On the audience side, the crowd-pleaser Edie Arnold is a Loser, directed by Megan Rico and Kade Atwood, took home the coveted Golden Space Needle Award for Best Film. Meanwhile, Ildikó Enyedi scored the Best Director trophy for her helming of Silent Friend, and Indy Navarrette snagged Best Performance for the buzzy thriller Obsession, a title that also scooped up the Seattle Film Critics Society Award. JJ Gerber’s The Life We Leave scored top honors as Best Documentary, while Sara Joe Wolansky’s The Big Cheese secured the Lena Sharpe Award for Persistence of Vision, given to the festival’s top audience-voted film directed by a woman.

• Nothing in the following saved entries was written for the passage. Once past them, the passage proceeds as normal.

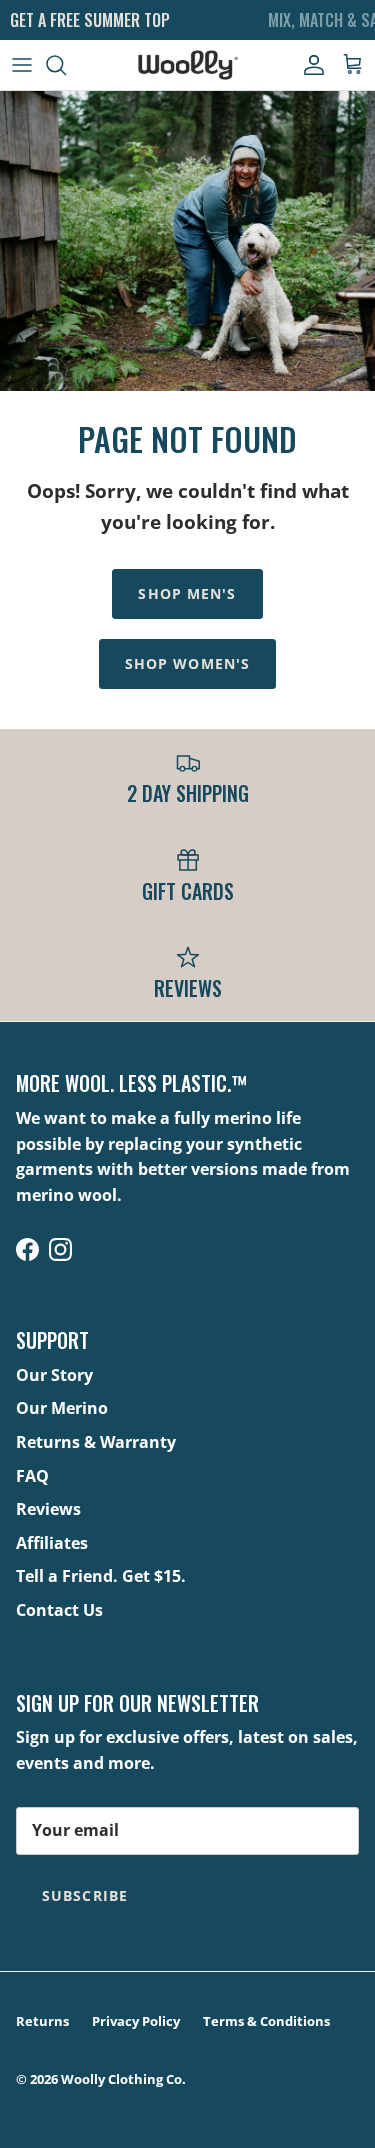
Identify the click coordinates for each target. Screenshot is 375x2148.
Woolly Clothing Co (121, 2079)
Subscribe (85, 1895)
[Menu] (22, 65)
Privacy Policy (136, 2021)
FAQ (32, 1476)
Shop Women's (187, 663)
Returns (42, 2021)
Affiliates (52, 1543)
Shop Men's (187, 593)
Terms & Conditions (266, 2021)
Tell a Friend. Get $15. (101, 1576)
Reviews (48, 1509)
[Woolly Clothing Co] (188, 65)
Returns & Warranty (96, 1442)
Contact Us (59, 1610)
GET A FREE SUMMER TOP (90, 20)
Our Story (54, 1375)
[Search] (66, 65)
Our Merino (62, 1408)
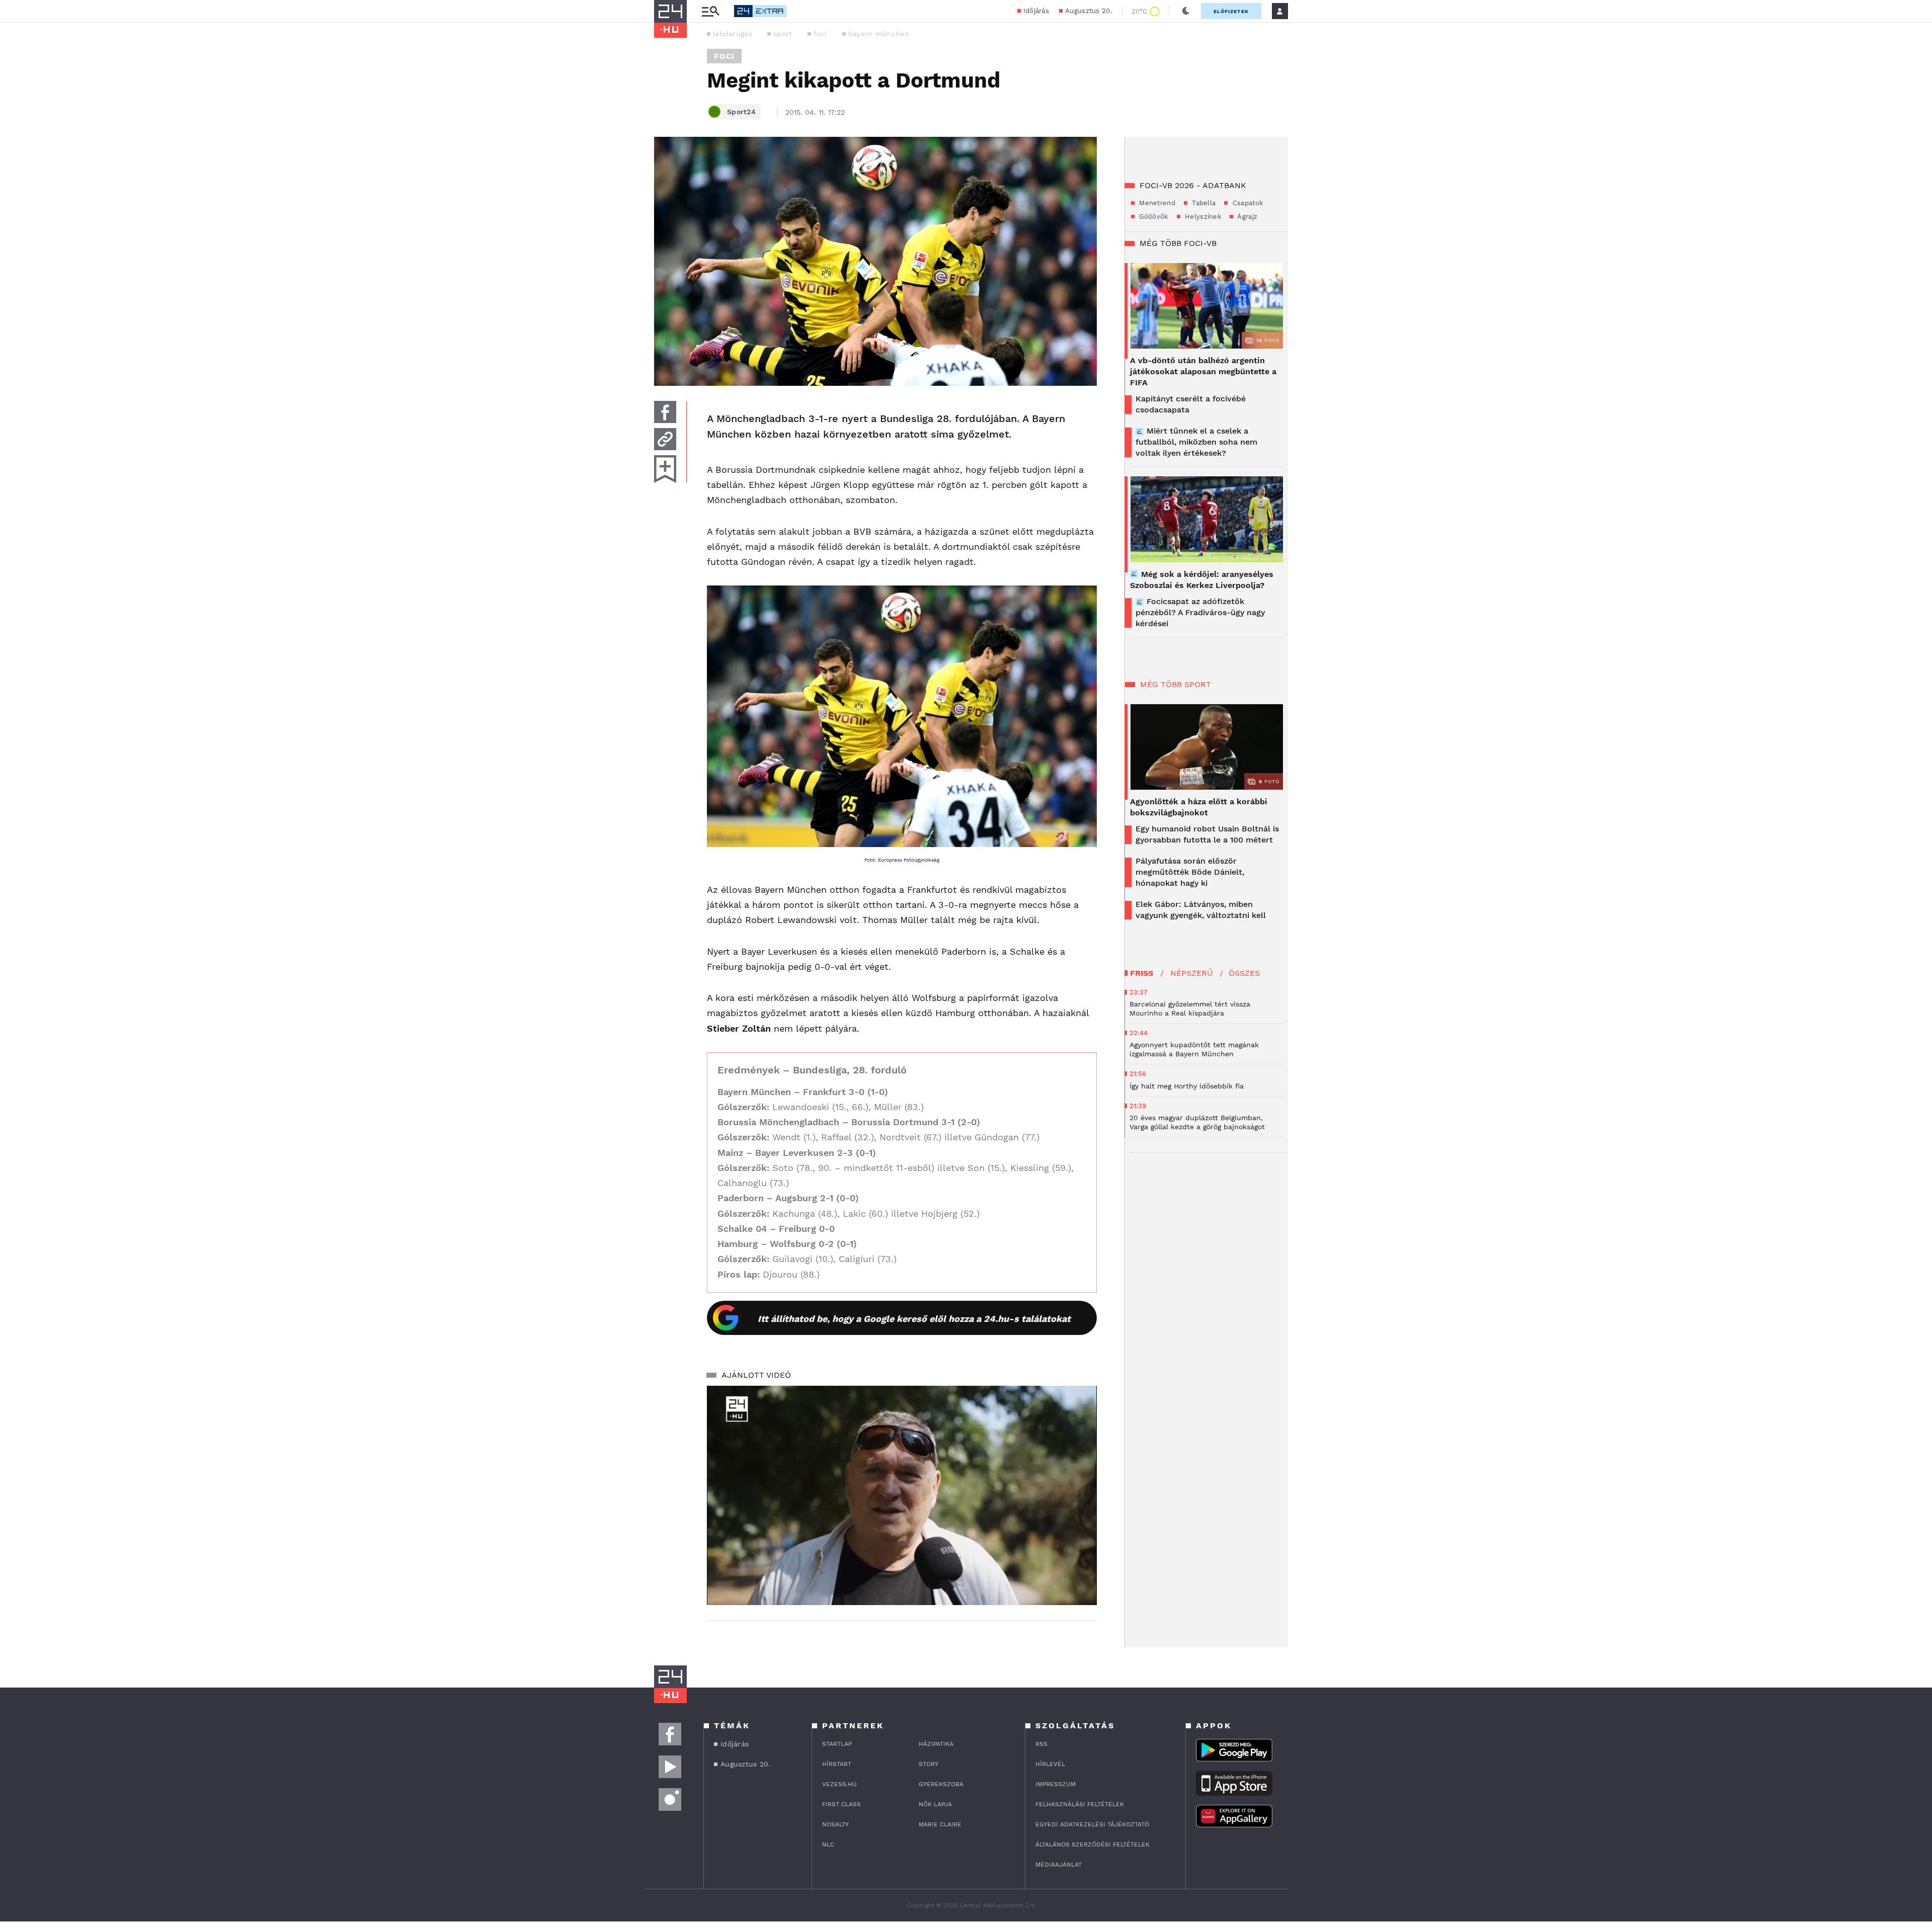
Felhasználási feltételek (1079, 1804)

The juried competitions, which carry a $5,000 cash prize, gave several indie titles a boost in their hunt for U.S. distribution. In the Official Competition, Taratoa Stappard’s Māori gothic thriller Mārama took home the Grand Jury Prize. Over in the New Directors sidebar, Tribeny Rai’s Shape of Momo won top honors for its naturalistic exploration of female agency.

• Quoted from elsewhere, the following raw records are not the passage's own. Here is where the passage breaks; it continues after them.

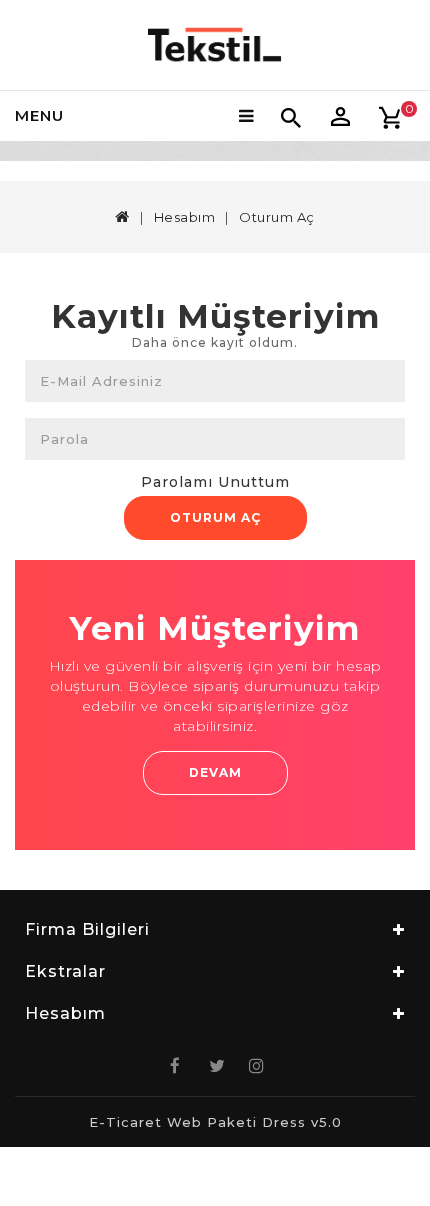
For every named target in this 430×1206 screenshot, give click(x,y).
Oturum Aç (215, 517)
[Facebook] (175, 1066)
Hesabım (185, 217)
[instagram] (255, 1066)
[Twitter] (215, 1066)
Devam (215, 772)
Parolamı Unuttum (215, 482)
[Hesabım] (340, 116)
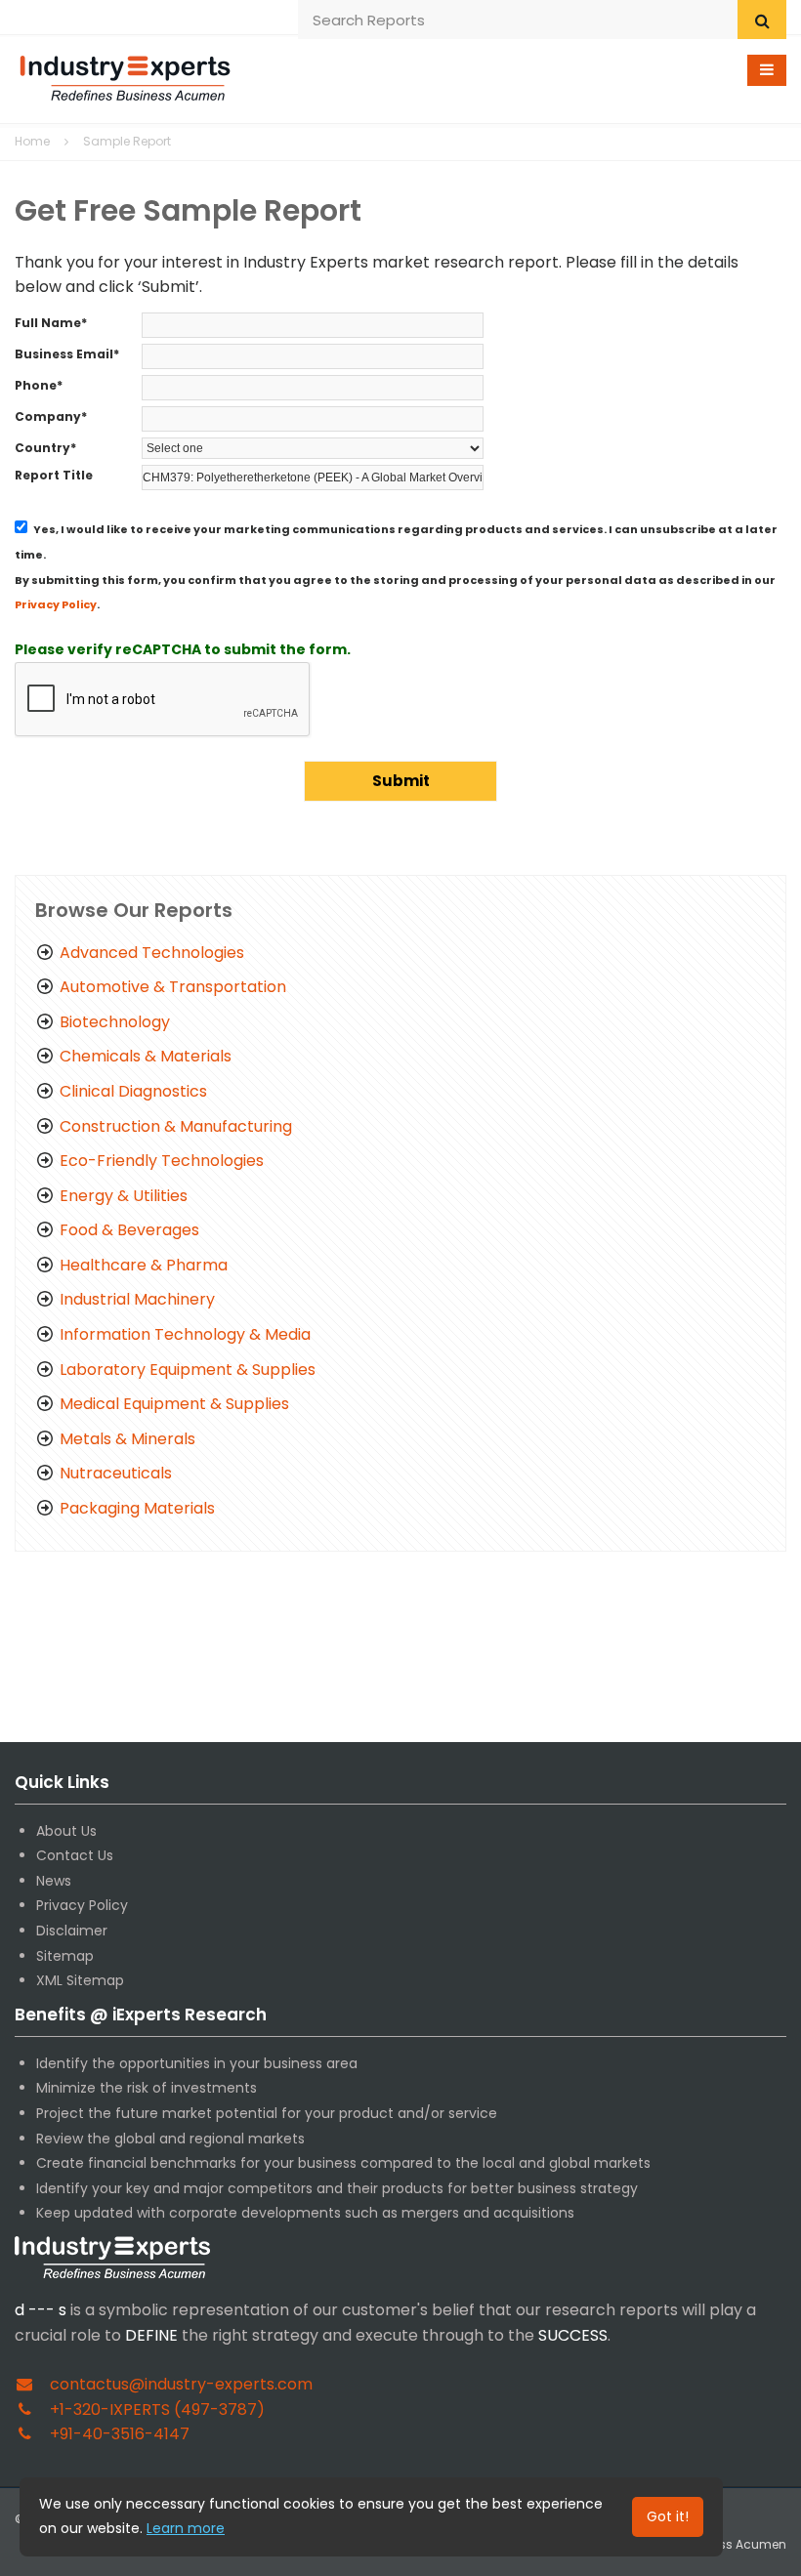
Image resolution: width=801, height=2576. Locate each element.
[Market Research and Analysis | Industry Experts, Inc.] (125, 76)
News (53, 1880)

The New American Cinema Jury awarded its top prize to Lloyd Lee Choi’s gig-economy drama Lucky Lu, while Ramzi Bashour’s road-trip feature Hot Water took home the inaugural Dan Ireland Prize, pocketing $3,000. On the non-fiction front, Janay Boulos and Abd Alkader Habak’s wartime romance Birds of War secured the Documentary Grand Jury Prize. In the Ibero-American Competition, Joaquín del Paso’s migrant drama The Garden We Dreamed walked away with the top jury prize.